Dr. Perminder Grewal, a cardiologist, took one look at his EKG—and sent him immediately by ambulance to HackensackUMC. Jim Violante had had a massive heart attack. While en route, Dr. Rajiv Singh, an interventional cardiologist at HackensackUMC, and his team were briefed and prepared for Jim’s arrival. The team was able to unblock his coronary arteries with a series of stents.
“Jim is really quite fortunate,” Dr. Singh says. “Because he was in such good shape, he tended to minimize the possibility that he could have had a heart attack.” As it turns out, he inadvertently put his life at risk by not seeking medical attention at the onset of symptoms.
Physicians open blocked coronary arteries by inserting a very thin, hollow tube called a catheter into a blood vessel and threading it through the arterial system until it reaches the site of the blockage. They then push a stent through the catheter, expanding it to open the artery and locking it in place. Most interventional cardiologists use a large artery in the groin as a starting point, but Dr. Singh uses a relatively new technique, starting the catheter at the wrist.

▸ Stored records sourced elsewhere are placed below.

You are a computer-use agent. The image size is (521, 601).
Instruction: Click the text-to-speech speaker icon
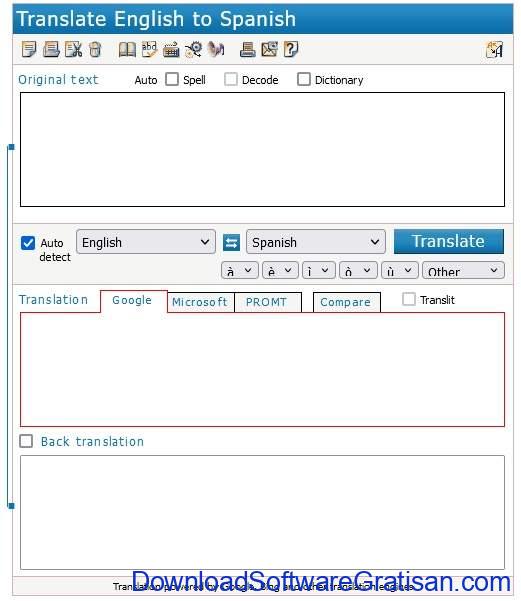215,50
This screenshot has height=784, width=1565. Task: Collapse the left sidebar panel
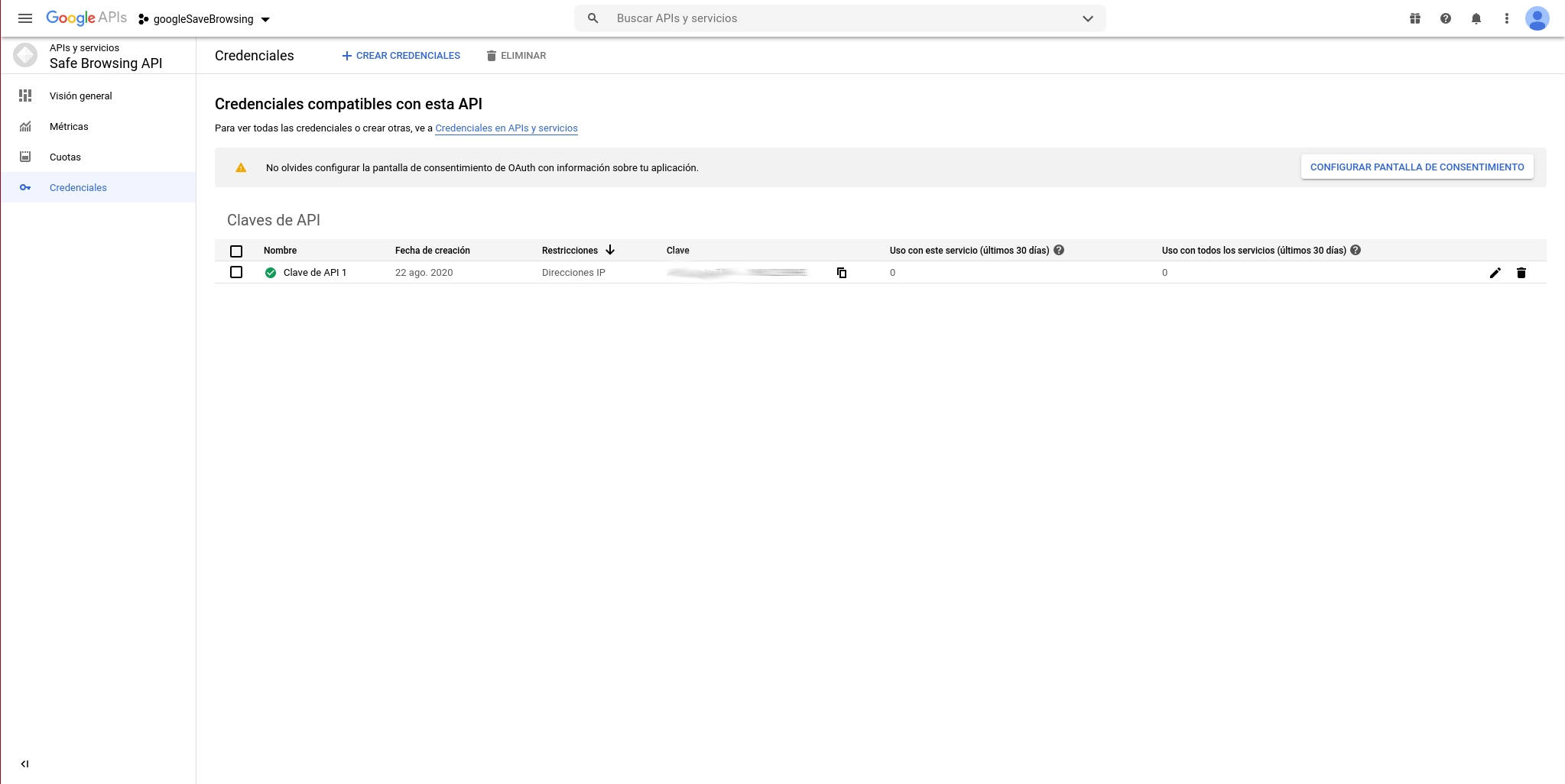point(24,763)
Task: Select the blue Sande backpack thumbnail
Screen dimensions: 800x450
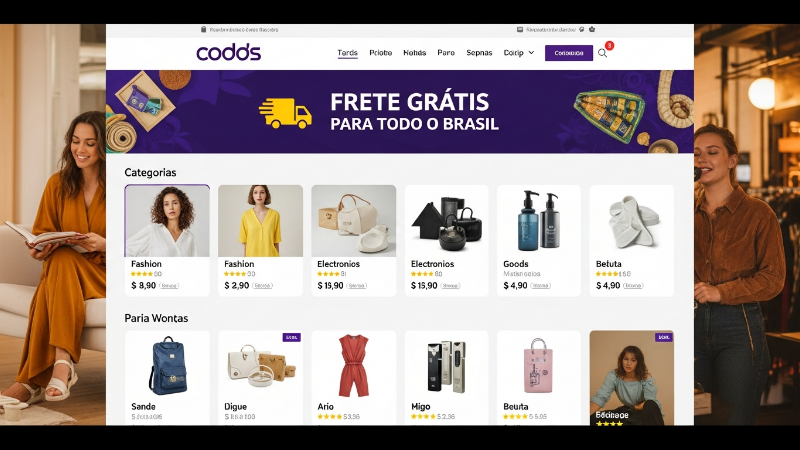Action: [167, 365]
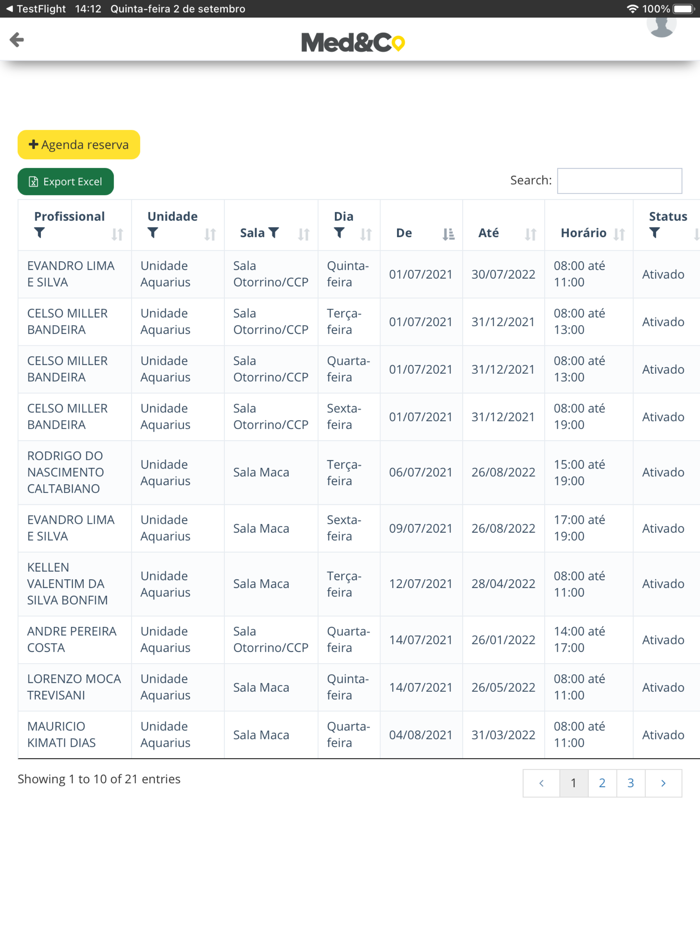Sort the table by Até date
This screenshot has height=934, width=700.
(530, 234)
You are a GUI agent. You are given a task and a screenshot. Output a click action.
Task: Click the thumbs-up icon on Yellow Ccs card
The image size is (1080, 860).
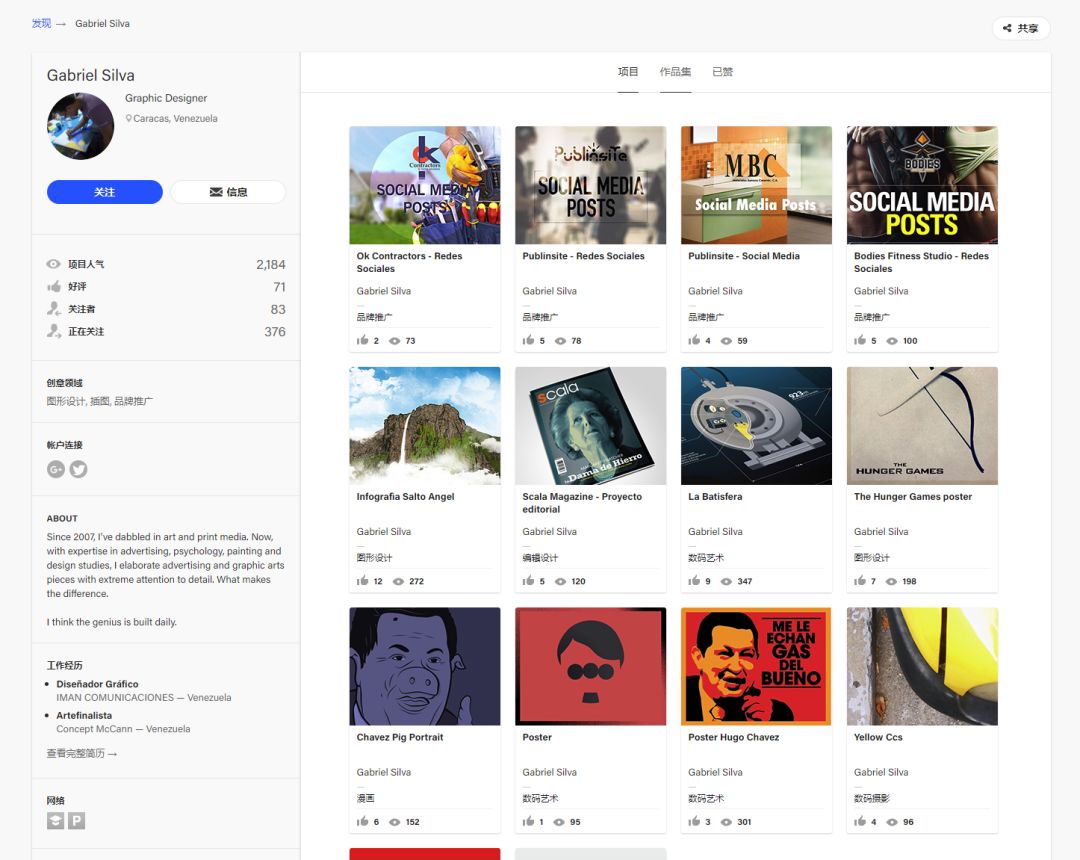coord(860,822)
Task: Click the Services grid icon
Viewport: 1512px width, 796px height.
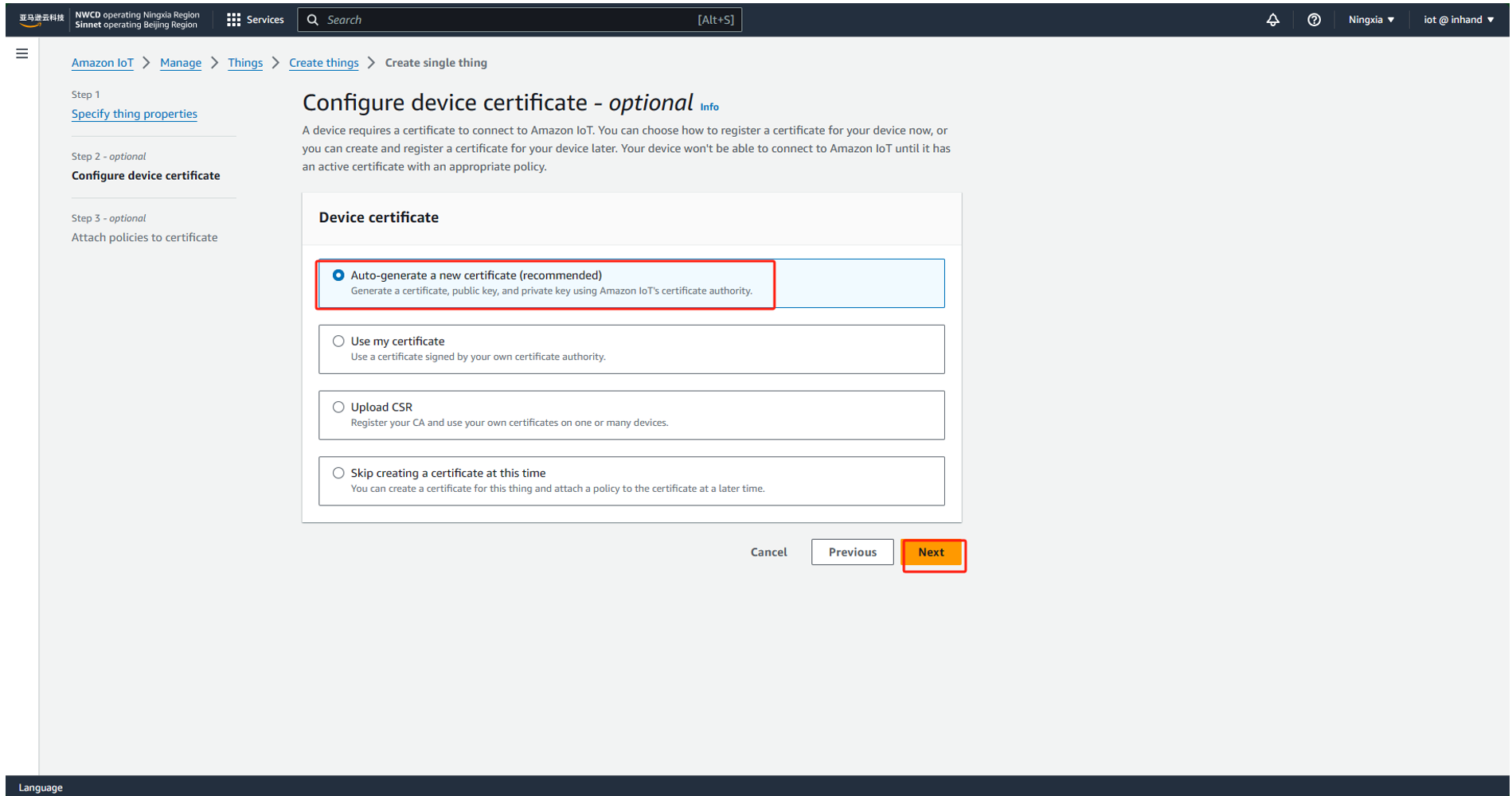Action: [233, 20]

“Although it takes more expertise, this procedure is considered to be safer for patients,” he says. “It is also more comfortable and requires less sedation. Patients are able to sit up and follow the X-ray images of the procedure as we perform it.” Jim took full advantage of the opportunity. “Dr. Singh took the time to explain to me what was going on as it happened,” Jim says. “It’s an amazing procedure.”
Jim approached his recovery with his customary thoroughness and zest. As soon as Dr. Singh cleared him to exercise, Jim became one of the first patients to enroll in the newly-opened Cardiac and Pulmonary Rehabilitation Center at HackensackUMC at Pascack Valley. The program not only helps people recover their strength and stamina but it gives them the tools they need to make heart healthy lifestyle changes. The program heightened Jim’s vigilance about watching his diet and provided an exercise routine that he now follows at his own gym. “The team at the center was extremely knowledgeable and professional,” he says. “I’m definitely a lot more careful now about watching my weight and my diet.”
Jim’s heart attack was a source of amazement for many of his friends. “You of all people!” they exclaimed when he told them about it. Jim’s experience demonstrates that exercise by itself may not prevent heart disease in the face of such risk factors as high cholesterol and high blood pressure. It may help explain, however, why Jim has made such a complete recovery. “On his echocardiogram, there is no sign that he has ever had a heart attack. It’s as if nothing had happened,” says Dr. Singh. “But in fact, a great deal has happened, and I told him that enjoying his recovery means keeping that in mind.”